11. Product Liability
(a) Buyer expressly acknowledges that the nature of Goods is known to it, including any potential danger or risk associated with Goods. Buyer acknowledges that the information, warnings and notices given with respect to Goods are sufficient to fully understand such danger and risks and undertakes to forward such information upon resale of Goods and products into which Goods are assembled with or integrated into. Buyer undertakes to impose the same obligation on its buyers in order to ensure such information is transmitted down the contractual chain.
(b) Failure to comply with the above obligation shall entail full and complete liability unto Buyer for all losses and damages that may arise from such failure, whether directly or indirectly, and notwithstanding nature of loss or damage and notwithstanding identity or relation, or lack thereof with claimant. Buyer shall defend, indemnify and hold SPS harmless of all claims, actions and legal proceedings that may be introduced against SPS due to such failure, and for all losses and damages that it may suffer as a consequence thereof.
Buyer shall keep confidential any information and document that SPS has indicated to be of confidential nature and will not directly or indirectly disclose such to any third party or use it for its own benefit and shall not cause nor permit disclosure thereof in any form without SPS’s prior written consent. Buyer agrees to use reasonable care and its best efforts to protect such confidential information.
13. Force Majeure
SPS shall not be responsible or liable for any delay or failure to perform its obligations arising from causes beyond SPS’s reasonable control, including, without limitation, acts of God, war, invasion, insurrection, riot, the order of any civil or military authority, fire, flood, weather, acts of the elements, delays in transportation, unavailability of equipment or materials, breakdown, sabotage, lockouts, strikes or labour disputes, or the failure of suppliers to meet their delivery promises.
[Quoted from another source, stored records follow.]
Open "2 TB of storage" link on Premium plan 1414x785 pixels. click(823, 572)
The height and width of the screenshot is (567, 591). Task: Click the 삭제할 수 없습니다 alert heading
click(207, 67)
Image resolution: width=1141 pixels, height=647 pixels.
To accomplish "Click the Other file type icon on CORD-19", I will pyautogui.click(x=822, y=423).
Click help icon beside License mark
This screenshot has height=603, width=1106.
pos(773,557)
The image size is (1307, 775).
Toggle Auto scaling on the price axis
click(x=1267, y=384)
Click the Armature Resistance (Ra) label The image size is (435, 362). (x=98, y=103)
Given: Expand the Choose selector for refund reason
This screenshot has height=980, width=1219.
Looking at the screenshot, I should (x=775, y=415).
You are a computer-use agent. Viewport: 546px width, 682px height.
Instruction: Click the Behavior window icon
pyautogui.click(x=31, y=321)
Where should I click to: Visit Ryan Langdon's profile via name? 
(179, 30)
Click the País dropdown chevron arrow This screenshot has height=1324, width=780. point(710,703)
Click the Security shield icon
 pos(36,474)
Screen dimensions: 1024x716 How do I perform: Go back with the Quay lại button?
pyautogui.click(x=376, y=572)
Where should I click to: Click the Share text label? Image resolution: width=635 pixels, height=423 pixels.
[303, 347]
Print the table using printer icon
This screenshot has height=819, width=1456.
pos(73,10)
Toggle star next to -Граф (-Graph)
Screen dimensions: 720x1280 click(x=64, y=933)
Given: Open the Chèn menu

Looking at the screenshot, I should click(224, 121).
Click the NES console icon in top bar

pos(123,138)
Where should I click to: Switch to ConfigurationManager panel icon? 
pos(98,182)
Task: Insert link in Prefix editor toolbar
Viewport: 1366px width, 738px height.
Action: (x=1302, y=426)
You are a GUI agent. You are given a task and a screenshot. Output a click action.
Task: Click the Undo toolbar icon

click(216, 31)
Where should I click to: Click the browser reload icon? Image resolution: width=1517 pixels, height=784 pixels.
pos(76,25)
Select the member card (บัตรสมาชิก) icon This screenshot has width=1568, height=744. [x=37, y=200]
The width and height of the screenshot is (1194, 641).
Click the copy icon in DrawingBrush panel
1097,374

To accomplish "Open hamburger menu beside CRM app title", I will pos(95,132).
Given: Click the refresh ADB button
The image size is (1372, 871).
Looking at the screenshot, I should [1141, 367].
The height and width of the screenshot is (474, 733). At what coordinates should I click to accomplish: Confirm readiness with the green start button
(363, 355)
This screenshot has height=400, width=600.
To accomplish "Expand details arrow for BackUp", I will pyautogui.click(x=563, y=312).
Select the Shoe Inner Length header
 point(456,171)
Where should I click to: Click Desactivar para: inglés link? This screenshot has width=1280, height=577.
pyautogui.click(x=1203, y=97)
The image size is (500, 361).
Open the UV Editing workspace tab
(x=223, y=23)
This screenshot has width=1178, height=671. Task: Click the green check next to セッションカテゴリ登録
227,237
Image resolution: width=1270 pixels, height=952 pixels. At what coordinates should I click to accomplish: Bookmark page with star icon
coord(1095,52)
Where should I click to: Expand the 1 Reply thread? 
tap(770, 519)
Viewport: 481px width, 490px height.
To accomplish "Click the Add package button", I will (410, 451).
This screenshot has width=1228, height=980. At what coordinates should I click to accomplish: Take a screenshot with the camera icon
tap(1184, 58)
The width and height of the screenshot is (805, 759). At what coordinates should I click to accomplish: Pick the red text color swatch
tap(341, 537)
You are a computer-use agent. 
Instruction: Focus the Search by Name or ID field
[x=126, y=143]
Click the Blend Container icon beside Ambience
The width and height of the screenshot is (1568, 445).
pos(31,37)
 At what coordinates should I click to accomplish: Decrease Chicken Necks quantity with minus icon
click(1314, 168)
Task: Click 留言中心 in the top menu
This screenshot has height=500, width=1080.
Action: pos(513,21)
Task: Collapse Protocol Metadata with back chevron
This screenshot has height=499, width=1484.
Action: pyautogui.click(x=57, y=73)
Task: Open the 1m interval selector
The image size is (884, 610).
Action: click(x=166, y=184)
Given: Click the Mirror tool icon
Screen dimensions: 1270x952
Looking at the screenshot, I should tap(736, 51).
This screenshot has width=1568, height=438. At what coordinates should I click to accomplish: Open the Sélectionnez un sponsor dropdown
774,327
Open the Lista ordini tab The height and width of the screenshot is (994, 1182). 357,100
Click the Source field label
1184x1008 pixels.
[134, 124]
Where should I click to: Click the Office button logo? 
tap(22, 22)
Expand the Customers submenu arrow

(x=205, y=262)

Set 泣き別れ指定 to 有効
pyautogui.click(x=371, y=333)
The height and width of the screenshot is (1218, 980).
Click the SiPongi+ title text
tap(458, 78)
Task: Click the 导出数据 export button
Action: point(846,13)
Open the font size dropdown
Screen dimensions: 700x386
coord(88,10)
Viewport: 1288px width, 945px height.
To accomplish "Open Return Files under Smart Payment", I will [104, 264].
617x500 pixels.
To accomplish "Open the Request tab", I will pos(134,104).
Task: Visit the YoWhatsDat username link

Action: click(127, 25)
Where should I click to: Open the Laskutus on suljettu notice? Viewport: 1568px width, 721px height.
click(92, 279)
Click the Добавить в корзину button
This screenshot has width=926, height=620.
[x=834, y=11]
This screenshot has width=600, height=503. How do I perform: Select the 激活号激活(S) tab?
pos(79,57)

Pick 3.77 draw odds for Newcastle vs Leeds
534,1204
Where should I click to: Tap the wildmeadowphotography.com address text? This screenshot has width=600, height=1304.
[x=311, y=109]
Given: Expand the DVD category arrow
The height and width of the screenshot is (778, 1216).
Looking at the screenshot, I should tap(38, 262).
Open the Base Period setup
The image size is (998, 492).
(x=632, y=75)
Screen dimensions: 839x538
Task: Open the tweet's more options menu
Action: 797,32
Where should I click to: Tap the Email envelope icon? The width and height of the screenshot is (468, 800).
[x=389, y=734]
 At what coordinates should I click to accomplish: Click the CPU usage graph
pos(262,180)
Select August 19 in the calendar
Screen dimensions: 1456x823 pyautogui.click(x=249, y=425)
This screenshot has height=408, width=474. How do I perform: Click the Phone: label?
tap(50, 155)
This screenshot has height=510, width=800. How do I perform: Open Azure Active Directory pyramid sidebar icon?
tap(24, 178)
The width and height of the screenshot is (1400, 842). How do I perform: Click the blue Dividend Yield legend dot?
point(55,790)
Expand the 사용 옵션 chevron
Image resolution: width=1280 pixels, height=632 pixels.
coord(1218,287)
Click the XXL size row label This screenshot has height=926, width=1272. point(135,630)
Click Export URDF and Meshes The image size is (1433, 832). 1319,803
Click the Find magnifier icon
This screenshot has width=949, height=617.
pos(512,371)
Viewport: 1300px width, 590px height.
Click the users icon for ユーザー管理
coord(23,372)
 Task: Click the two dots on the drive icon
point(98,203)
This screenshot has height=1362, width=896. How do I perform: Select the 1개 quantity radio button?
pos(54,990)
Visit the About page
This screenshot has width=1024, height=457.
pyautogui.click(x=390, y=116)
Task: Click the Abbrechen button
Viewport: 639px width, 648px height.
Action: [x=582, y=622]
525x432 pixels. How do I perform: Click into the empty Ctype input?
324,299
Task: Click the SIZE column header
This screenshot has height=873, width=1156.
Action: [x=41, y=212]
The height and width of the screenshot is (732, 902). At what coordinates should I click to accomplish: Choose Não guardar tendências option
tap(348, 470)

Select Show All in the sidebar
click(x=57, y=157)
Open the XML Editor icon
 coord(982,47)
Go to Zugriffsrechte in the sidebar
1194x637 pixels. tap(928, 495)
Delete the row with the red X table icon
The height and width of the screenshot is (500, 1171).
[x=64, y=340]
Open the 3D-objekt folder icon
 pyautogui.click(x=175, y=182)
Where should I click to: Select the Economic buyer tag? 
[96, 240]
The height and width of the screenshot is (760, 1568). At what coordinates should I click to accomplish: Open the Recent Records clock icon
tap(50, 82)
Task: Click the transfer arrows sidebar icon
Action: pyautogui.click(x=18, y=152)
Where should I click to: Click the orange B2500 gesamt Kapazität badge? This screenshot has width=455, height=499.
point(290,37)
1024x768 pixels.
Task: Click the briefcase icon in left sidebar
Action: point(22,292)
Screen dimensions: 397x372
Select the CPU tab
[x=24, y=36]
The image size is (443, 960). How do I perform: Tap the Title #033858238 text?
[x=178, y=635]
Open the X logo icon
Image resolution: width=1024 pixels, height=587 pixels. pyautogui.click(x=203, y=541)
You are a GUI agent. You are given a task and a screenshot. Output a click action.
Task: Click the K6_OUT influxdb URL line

The acceptance of delivery of t h e Goods by Buyer shall constitute a waiver of all claims for loss or damage due to any delay whatsoever.
No failure on SPS’s part to strictly enforce any of these terms and conditions or any of its rights shall be construed as a waiver of such term, condition or right and SPS’s acceptance of an order shall not be deemed an acceptance of any terms and conditions that may be contained therein.
In the event that any provision of these terms and conditions or any part thereof should be held to be invalid, illegal or unenforceable, the remainder of these terms and conditions shall remain valid and enforceable.
16. Applicable law and jurisdiction
These terms and conditions are governed by the laws of the Province of Ontario and the federal laws applicable therein save and except to the extent that local provincial laws governing security interests and rights of repossession may apply to Goods delivered outside of Ontario. Any dispute with respect thereto shall be submitted to the courts in the judicial district of Toronto, Province of Ontario, and the parties submit to the jurisdiction of the courts in that judicial district as the exclusive venue for the adjudication of any and all disputes hereunder and waive any claim of forum non conviens. If any dispute falls under the jurisdiction of the Federal Court of Canada, then the parties agree to submit the dispute to the exclusive jurisdiction of the Federal Court sitting in the judicial district of Toronto, Province of Ontario. The United Nations Convention on Contracts for the International Sale of Goods shall not apply.
All notices hereunder must be given to SPS in writing at its principal place of business for receipt within the time specified herein.
Buyer hereby agrees that all terms, forms, contract and other kinds of agreements and documents exchanged or entered into between the Buyer and SPS shall be in the English language only. Les parties aux présentes conviennent expressément que cette convention ainsi que tous les avis et documents s’y rattachant soient rédigés en anglais.